When Isaac struck, the gates closed to maritime traffic, sealing off New Orleans’ ports from the outside world but more importantly barring the incoming storm surge from entering the shallower channels leading to the city center. It was in these channels that the storm surge had been allowed to build up during Katrina, with the water carrying enough momentum to breach damage and destroy levees and flood walls at about 50 separate points near the interior of New Orleans during that catastrophic event. During Isaac, the levees of New Orleans would see no such onrush from the sea.

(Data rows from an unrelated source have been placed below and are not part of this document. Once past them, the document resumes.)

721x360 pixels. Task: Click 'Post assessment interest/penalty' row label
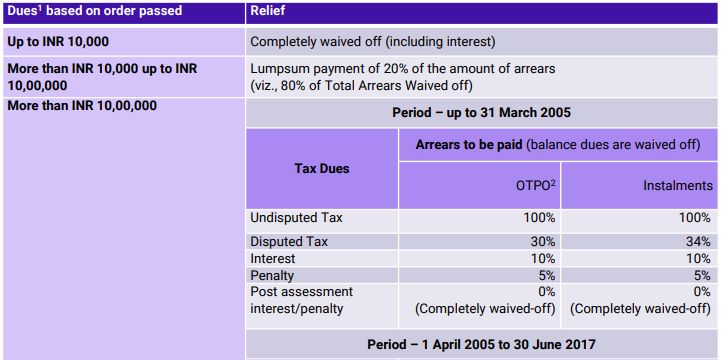click(301, 300)
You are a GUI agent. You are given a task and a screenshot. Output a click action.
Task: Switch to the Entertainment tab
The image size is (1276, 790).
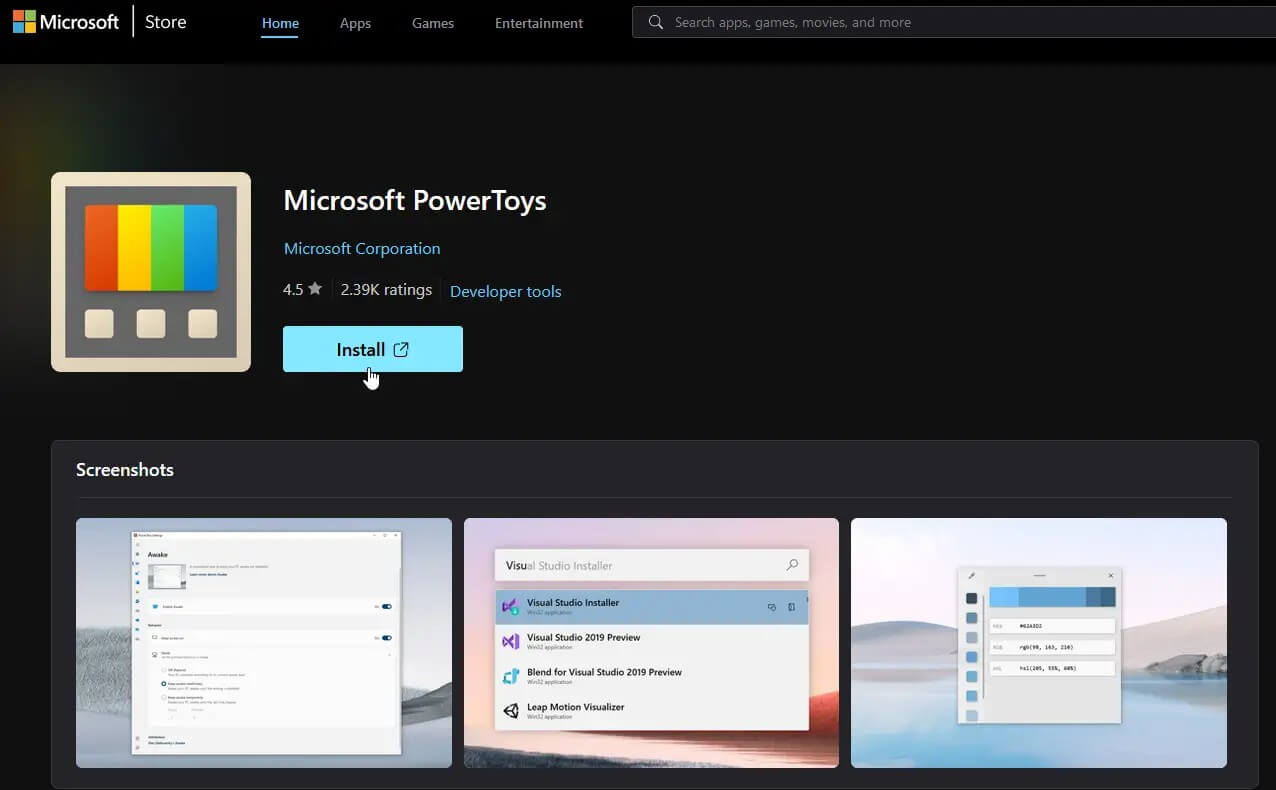point(539,23)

Wendi Goldsmith says that as the storm passed through, it soon became apparent that the major news bureaus would quickly cut away. That was good news: The various components of the Hurricane Storm Damage Risk Reduction System (HSDRRS) performed as designed. Hurricane Isaac rolled over New Orleans and went on its way, leaving the city soggy but not devastated. There was some flooding and some pockets of damage, but nothing that would amount to a disaster, much less a catastrophe comparable to what occurred when Katrina came ashore. Even though General Michael Walsh, the retired former commander of the Mississippi Valley Division of the US Army Corps of Engineers (USACE), concedes that water made it to “the top of the barriers,” the closure gates held at bay Isaac’s massive storm surge, and the threat to heart of the city was averted. The aftermath of Isaac did not make for good television.

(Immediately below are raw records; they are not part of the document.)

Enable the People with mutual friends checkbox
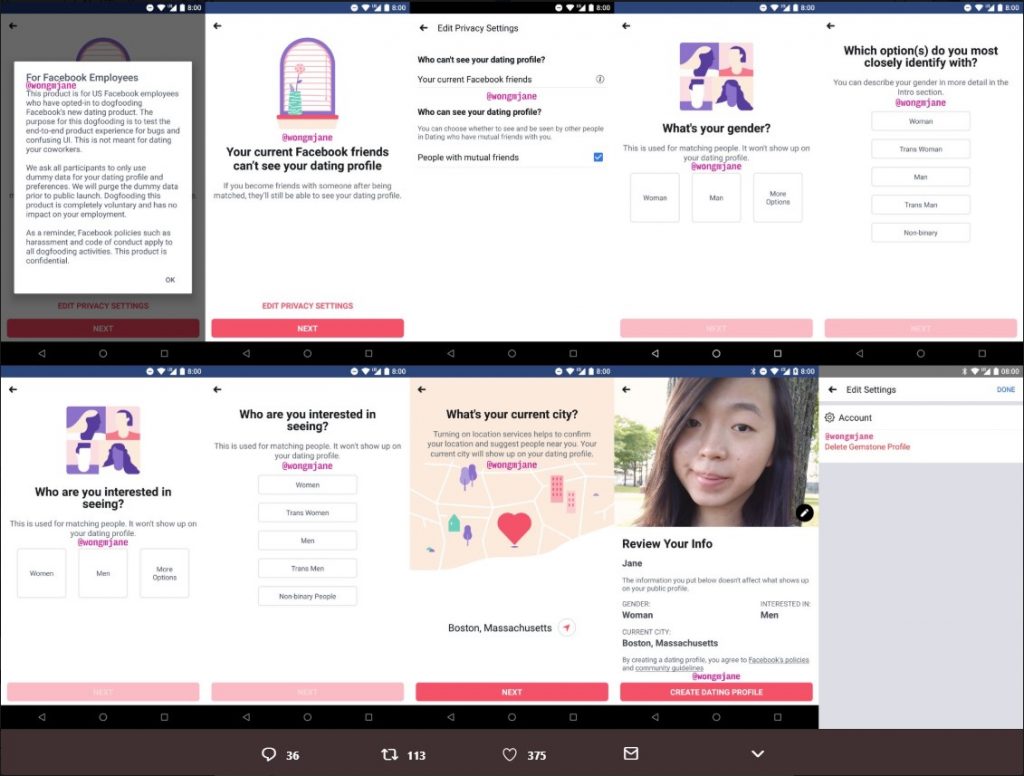 click(598, 157)
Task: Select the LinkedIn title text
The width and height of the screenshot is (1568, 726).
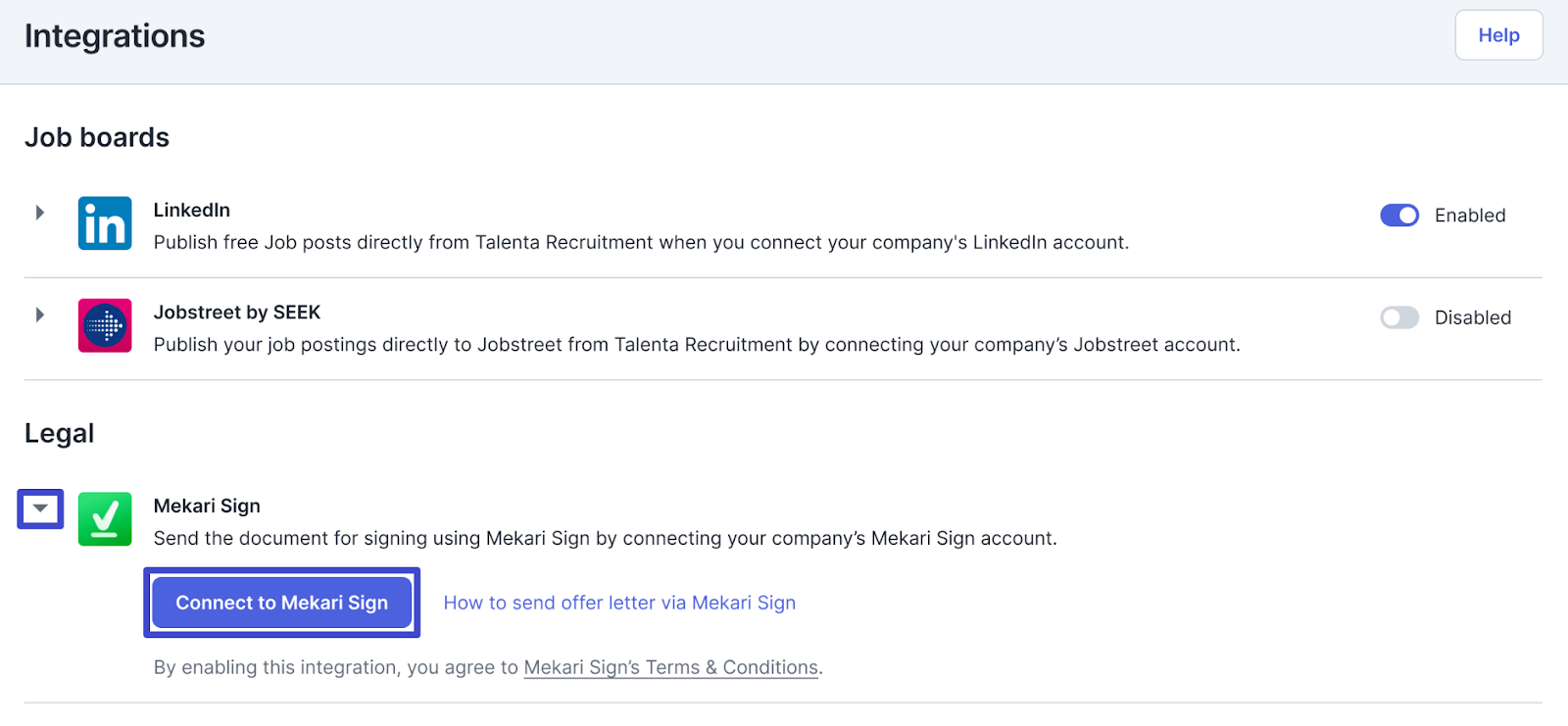Action: click(x=192, y=210)
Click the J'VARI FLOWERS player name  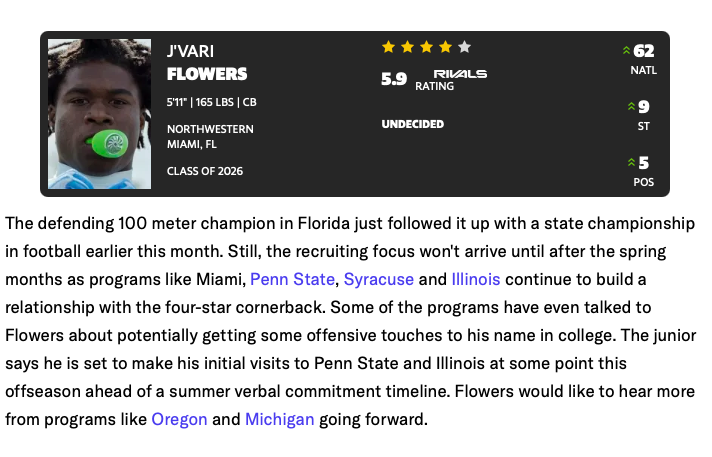coord(207,62)
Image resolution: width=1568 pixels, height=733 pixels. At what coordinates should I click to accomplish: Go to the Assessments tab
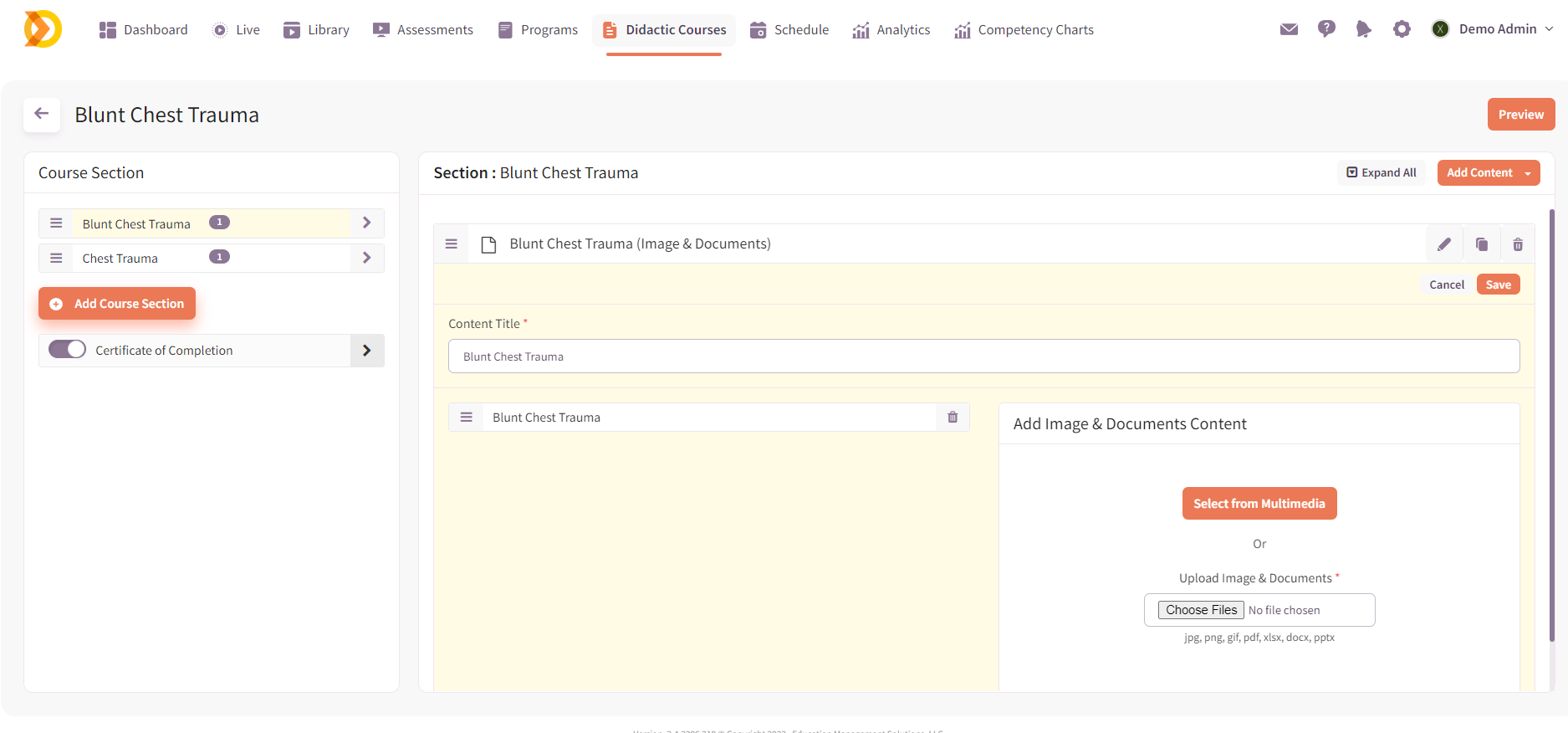point(423,30)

But Goldsmith, now director of the Center for Urban Watershed Renewal, says the tenth anniversary of Katrina is part of a much bigger ongoing story. Goldsmith and Walsh agree that the passing of Hurricane Isaac relatively peaceably through the New Orleans area marked the seeding of success of a new concept and approach to public works infrastructure projects. It marked the triumph of the first major regional-scale resilient infrastructure project completed in the United States. The new approach, Walsh says, carries the official term risk reduction, but Goldsmith says it is inspired by the concept of resilience.
Redefining Risk
As the former owner of Bioengineering Group Inc., the firm that in partnership with Arcadis oversaw the design of and planning for New Orleans’ HSDRRS, Goldsmith was lead engineering consultant to the USACE for the roughly $15 billion project to strengthen the city’s infrastructure response to hurricanes and tropical storms, with the aim of ensuring a disaster like Katrina would not happen again.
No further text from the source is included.